Este producto no es compatible con el
sitio Datadog seleccionado. (
).
Overview
Patterns automatically clusters your LLM application’s production traffic into meaningful topics, helping you understand what users are asking, identify coverage gaps, and diagnose failure modes.
How it works
Patterns uses text embeddings to group your application’s inputs into hierarchical topics. Topic labels are automatically generated using an LLM, giving you an interpretable view of production behavior without manual tagging.
When you run a pipeline, Patterns:
- Pulls LLM interactions from your production traffic based on your filter and sampling configuration
- Embeds interactions semantically and clusters them
- Names each cluster with an AI-generated label and summary using Datadog’s in-house models
- Organizes clusters into a parent-child topic hierarchy
Each topic shows its interaction volume, share of total traffic, and a coherence score — a measure of how semantically similar the interactions within the topic are to each other (0.0–1.0). Interactions that don’t fit any cluster are collected into an Outliers group.
Explore your Patterns
Read the summary metrics
The top of the Patterns page shows three metrics from your most recent run:
- Total interactions: How many interactions were analyzed
- Identified topics: The total number of distinct topics found, including parent and child topics
- Classified: The percentage of analyzed interactions assigned to a named topic — interactions in Outliers count as unclassified
A high Classified percentage (above 80%) means the pipeline found meaningful structure in your traffic. A low percentage suggests high variance across interaction types or a filter that spans very different use cases.
The topic table provides a hierarchical view of all discovered topics. Each topic shows:
- Topic name — auto-generated based on the interactions in the cluster
- Summary — a plain-language description of what the topic represents
- Interactions — count and percentage of total traffic
- Coherence — a measure of how semantically similar the interactions within the topic are to each other (0.0 – 1.0)
Expand parent topics to see their sub-topics and examine specific areas of your application’s traffic.
Open a topic’s detail view
Click any topic name to open the detail view.
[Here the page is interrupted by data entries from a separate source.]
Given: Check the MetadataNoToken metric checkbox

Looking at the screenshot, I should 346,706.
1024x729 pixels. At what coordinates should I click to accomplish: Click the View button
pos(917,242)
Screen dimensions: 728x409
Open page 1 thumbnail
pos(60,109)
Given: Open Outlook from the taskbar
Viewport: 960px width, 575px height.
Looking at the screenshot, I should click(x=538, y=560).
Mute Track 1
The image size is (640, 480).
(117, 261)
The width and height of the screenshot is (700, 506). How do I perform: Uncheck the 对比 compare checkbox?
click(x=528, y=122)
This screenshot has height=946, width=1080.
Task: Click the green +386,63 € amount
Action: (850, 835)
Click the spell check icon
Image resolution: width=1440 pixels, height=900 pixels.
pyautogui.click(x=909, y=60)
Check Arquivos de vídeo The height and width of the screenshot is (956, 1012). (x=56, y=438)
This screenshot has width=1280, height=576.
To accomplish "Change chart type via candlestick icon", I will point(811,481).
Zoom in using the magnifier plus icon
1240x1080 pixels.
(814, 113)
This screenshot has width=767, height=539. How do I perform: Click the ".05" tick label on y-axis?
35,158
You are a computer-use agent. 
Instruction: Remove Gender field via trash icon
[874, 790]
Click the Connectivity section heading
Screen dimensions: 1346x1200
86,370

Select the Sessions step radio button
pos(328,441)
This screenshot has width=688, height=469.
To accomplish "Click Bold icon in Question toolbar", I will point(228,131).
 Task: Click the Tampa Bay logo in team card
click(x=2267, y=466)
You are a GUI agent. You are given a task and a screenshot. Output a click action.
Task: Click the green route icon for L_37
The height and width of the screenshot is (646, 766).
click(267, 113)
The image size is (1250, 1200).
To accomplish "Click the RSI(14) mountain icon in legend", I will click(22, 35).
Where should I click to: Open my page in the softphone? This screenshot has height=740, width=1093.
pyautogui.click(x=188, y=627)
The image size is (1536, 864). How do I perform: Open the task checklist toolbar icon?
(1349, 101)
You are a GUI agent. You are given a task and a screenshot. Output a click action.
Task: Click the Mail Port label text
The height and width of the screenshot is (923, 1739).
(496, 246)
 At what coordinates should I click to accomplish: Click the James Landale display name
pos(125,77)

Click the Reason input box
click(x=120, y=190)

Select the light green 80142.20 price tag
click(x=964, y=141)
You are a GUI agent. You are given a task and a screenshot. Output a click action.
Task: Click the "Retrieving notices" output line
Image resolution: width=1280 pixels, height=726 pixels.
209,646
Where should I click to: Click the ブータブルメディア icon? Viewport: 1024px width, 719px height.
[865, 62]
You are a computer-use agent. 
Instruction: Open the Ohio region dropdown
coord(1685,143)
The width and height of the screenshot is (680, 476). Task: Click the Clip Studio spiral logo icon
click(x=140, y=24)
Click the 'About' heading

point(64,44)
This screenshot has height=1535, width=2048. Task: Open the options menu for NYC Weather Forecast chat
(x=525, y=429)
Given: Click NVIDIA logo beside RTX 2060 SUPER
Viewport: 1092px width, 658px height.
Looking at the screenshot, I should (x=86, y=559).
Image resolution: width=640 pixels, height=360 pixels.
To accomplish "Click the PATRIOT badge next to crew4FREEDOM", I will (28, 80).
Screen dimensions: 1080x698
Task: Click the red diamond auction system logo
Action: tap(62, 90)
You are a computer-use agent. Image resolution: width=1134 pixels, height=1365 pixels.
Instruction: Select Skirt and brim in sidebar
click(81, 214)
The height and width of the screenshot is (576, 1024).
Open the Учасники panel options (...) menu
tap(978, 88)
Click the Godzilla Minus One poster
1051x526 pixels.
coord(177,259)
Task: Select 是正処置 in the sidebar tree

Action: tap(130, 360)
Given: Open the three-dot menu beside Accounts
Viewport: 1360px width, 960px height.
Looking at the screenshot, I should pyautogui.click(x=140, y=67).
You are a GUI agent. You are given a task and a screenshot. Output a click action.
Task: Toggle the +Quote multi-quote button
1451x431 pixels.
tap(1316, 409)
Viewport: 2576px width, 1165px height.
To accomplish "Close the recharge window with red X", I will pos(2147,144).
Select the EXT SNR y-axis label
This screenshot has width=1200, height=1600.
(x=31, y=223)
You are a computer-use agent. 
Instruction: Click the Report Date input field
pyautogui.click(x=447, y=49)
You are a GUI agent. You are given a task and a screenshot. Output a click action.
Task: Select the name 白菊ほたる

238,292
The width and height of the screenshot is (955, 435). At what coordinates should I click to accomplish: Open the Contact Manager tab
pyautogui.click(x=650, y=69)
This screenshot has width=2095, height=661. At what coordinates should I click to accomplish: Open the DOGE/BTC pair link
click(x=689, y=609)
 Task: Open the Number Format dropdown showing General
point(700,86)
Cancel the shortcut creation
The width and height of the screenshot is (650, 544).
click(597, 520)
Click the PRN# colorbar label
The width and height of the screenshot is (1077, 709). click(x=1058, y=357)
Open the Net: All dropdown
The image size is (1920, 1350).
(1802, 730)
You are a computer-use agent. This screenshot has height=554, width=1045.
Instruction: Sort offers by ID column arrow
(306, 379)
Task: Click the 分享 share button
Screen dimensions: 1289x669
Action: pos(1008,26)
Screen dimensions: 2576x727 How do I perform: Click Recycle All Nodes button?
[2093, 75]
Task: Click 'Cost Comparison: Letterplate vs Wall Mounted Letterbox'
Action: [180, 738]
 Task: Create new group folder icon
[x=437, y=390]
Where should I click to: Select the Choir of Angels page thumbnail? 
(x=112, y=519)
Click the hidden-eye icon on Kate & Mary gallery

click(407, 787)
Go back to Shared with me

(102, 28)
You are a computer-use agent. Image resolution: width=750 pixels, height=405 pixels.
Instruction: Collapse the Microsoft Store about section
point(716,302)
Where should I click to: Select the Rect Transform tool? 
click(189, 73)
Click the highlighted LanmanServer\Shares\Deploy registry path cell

Here, you can:
- Read the summary of what this topic represents
- View the scatter plot. Each dot is an interaction, plotted by semantic similarity. Tighter clusters mean higher coherence.
- Browse the interactions table: real user inputs and outputs from production, with the sub-topic label and a confidence score for each
- Navigate to child topics listed below the scatter plot
Trigger a new run
You can trigger a new clustering pipeline run to re-analyze your production traffic.
- Click Run Pipeline.
- Configure your analysis:
- Filter: Scope to a specific application, environment, or span type.
- Sampling rate: Set what percentage of matching interactions to include. The pipeline processes up to 10,000 records per run; if your filter matches more than that, records are randomly sampled down to the cap.
- Minimum Cluster Size (Advanced): Set the minium threshold for topic formation
- Click Run. The pipeline runs in the background and takes 5 to 10 minutes. You can close the page, or visualize the progress of the pipeline hovering on the status pill.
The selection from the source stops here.